Последний рабочий день перед русским праздником 8 марта.
Это было в конце девяностых, когда маргарин еще производили в форме брусочка. Пошел как-то в кинотеатр "Родина". Занял свое место. Тут приближается солидная дама. Села рядом, едва уместившись в кресло. Открыла сумочку. Достала брикет маргарина. Очистила, как чистят банан. И … стала есть. Как банан. Меня слегка замутило. Тут начался фильм.
Попытался отвлечься. Дама, наконец, доела свой "банан".
Но этим дело не кончилось. Достала … другую пачку.
Здесь мои моральные силы иссякли. Пришлось искать другое место
Воспитательницы детских садов – народ особенный. Не напрасно о них бытуют колоритные анекдоты…
Вот картинка из жизни типичного педагога дошкольного воспитания. Тоже анекдотическая.

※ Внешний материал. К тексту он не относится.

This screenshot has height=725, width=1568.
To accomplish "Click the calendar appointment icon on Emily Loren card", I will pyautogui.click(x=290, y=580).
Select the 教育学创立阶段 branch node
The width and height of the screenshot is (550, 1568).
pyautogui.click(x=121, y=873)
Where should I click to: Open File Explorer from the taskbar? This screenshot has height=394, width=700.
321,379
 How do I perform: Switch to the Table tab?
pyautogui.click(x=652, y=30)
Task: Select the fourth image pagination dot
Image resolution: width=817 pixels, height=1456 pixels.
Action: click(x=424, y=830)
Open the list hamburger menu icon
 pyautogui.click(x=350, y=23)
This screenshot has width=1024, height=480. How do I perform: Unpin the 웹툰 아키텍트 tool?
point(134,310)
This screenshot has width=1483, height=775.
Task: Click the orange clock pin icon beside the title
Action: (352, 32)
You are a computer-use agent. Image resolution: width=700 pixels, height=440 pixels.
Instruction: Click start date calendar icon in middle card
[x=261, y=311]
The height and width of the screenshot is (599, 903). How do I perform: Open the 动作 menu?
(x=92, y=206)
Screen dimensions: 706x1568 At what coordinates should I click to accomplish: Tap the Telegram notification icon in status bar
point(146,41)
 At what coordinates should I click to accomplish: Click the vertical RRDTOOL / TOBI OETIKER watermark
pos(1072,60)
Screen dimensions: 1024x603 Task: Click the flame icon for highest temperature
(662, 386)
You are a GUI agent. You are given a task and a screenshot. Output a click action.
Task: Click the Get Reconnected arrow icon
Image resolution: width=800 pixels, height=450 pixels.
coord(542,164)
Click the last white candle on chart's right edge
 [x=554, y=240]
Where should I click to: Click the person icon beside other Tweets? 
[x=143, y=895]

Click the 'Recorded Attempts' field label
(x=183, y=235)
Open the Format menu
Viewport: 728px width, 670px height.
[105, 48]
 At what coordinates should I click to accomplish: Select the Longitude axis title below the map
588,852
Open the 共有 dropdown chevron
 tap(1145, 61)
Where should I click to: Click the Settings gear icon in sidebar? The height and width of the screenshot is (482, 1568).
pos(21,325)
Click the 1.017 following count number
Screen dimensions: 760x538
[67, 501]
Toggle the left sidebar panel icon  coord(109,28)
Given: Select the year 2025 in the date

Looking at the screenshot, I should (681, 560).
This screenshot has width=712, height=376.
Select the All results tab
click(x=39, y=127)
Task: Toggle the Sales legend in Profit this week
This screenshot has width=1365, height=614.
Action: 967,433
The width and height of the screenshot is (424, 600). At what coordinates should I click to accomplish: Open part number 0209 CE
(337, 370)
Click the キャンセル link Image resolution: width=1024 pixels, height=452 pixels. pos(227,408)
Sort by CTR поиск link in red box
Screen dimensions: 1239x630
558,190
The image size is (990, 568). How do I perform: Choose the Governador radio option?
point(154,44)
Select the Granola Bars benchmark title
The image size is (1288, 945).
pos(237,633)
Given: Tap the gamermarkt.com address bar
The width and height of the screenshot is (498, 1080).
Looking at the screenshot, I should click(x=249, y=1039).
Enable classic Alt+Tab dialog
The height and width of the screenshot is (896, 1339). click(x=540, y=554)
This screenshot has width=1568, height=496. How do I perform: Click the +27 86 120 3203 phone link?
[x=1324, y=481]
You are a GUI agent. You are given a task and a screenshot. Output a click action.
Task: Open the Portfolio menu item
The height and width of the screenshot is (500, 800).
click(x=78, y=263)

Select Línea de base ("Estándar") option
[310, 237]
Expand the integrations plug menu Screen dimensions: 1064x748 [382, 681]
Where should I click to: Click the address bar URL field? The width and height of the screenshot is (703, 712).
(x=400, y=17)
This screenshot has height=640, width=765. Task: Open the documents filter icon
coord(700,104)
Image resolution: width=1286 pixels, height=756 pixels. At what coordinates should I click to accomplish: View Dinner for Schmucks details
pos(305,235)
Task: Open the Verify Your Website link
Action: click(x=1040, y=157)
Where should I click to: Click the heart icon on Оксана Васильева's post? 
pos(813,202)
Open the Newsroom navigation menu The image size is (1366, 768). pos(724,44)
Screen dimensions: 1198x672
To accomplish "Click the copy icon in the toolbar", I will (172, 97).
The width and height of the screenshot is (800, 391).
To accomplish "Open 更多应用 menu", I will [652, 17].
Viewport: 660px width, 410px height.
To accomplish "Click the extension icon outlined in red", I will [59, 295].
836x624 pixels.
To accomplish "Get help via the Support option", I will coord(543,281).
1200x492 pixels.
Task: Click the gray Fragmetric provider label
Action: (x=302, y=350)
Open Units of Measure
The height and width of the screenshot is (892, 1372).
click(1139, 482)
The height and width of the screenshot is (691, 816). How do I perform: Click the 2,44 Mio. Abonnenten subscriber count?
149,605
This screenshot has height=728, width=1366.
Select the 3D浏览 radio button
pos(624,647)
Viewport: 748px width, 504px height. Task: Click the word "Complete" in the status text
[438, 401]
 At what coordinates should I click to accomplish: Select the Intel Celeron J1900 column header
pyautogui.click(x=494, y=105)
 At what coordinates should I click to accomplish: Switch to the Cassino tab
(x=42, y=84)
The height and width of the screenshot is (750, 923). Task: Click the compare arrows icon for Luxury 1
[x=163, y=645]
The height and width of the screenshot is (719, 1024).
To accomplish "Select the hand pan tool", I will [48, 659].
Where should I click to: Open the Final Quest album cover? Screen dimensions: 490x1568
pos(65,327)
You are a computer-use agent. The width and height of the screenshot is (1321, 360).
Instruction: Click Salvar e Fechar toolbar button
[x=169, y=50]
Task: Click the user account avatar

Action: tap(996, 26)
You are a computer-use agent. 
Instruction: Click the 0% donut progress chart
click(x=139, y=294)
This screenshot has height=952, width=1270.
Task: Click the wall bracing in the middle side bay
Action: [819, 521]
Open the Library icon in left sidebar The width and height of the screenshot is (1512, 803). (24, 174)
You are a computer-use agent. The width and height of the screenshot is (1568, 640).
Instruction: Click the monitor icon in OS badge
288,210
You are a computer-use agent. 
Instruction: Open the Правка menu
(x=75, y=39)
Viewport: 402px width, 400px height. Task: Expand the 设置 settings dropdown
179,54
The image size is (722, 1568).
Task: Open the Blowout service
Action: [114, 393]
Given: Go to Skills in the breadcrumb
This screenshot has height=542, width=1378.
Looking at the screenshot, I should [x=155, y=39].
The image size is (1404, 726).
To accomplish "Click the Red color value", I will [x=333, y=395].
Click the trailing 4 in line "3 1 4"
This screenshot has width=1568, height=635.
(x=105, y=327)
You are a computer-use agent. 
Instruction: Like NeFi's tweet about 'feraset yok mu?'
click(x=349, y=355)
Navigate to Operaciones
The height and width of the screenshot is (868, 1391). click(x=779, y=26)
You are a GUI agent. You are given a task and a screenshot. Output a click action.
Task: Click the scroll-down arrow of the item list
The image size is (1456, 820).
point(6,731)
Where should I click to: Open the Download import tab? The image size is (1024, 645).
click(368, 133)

Жила-была одна воспитательница. Рая. В обычном многоквартирном доме. Жила с мужем и сыном Мишей, лет пяти. Ее соседи по площадке, Лившицы, славились тем, что у них – всегда гости. Дым коромыслом, и громкая музыка. У Лившицов – тоже сын детсадного возраста. Сережа.
Миша и Сережа ходили в один детсад, и были друзьями. Как-то Рая вечерком, в двенадцатом часу, зашла к Лившицам, за спичками. А Сережа еще бодрствовал. Дидактический зуд, естественно, заставил Раю вмешаться в ситуацию.
– Сереженька, как же так?! Уже совсем-совсем ночь, а ты еще не спишь. Как же ты завтра в садик вставать будешь? Ведь не выспишься. На занятиях будешь носом клевать. И для здоровья очень вредно…
Рая еще долго удовлетворяла свою воспитательскую потребность. Сережа терпеливо ждал. А затем задал вопрос, с которым интеллект воспитательницы … не справился.
– Тетя Рая, а почему вы не с Мишей?
Рая стала беззвучно глотать воздух. Развернулась, и пошла. Молча.